Sin embargo, a diferencia del Picasso, que puedes palpar, los NFT no pueden tocarse. Son, como decíamos, bienes intangibles que viven en el mundo digital, que pueden comprarse o venderse, pero que nunca abandonarán la red para adornar nuestra pared, por ejemplo. ¿Hay algo que impida que la gente copie este arte digital? No. Al comprar un NFT, tú te haces con un certificado digital que refleja que esa obra te pertenece, pero cualquiera podría reproducirla. Y aquí empieza el debate.

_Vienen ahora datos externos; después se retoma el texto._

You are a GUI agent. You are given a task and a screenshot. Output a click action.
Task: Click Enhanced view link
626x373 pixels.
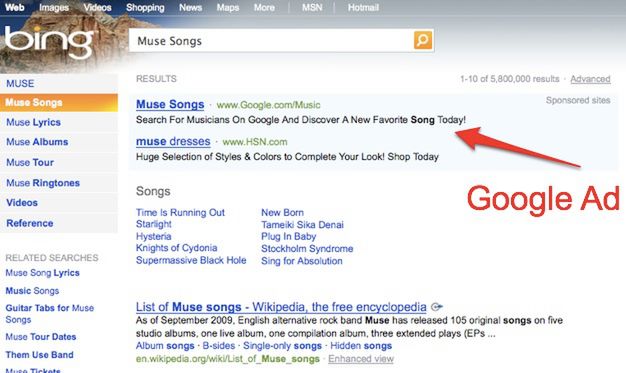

¿Estafa u oportunidad de negocio?

Para muchos artistas digitales, los NFT han supuesto una oportunidad de negocio. Gracias a esta nueva tecnología, dicen, pueden cobrar un precio justo por su arte, generar unas ganancias que, de otro modo, no podría generar y, en definitiva, vivir mejor. Para ellos, estos token no fungibles son un método para dar valor a su trabajo, tantas veces infravalorado, y de ganarse la vida dentro de un sector precario e inestable.

Sin embargo, para otros muchos, estos NFT son poco menos que un fraude, una especie de engañabobos que, además, tiene un grave impacto medioambiental. ¿El motivo? La desproporcionada cantidad de energía que se necesita para crear estos archivos, y su consecuente huella de carbono, una polémica que envuelve a toda la tecnología blockchain.

Actualmente, no existen cálculos precisos que establezcan cuánta energía gasta este tipo de tecnología, pero sí hay varios estudios que intentan ponerle un precio. Uno de ellos es el Índice sobre consumo eléctrico del Bitcoin, una investigación de la Universidad de Cambridge que señala que la energía necesaria para mantener la red bitcoin durante un año es igual a la que se utiliza en Noruega. En el caso de los NFT, que utilizan la red Ethereum, se calcula que consumen en un año lo mismo que toda Bulgaria, según el Índice de Consumo energético de Ethereum creado por Digiconomist.

Los datos no son más que investigaciones, pero sirven para abrir debate: ¿merece la pena pagar tanto por un archivo no tangible que cualquiera podría reproducir si, en el proceso, también contribuyes a acelerar el cambio climático? Cada cual, que saque sus conclusiones.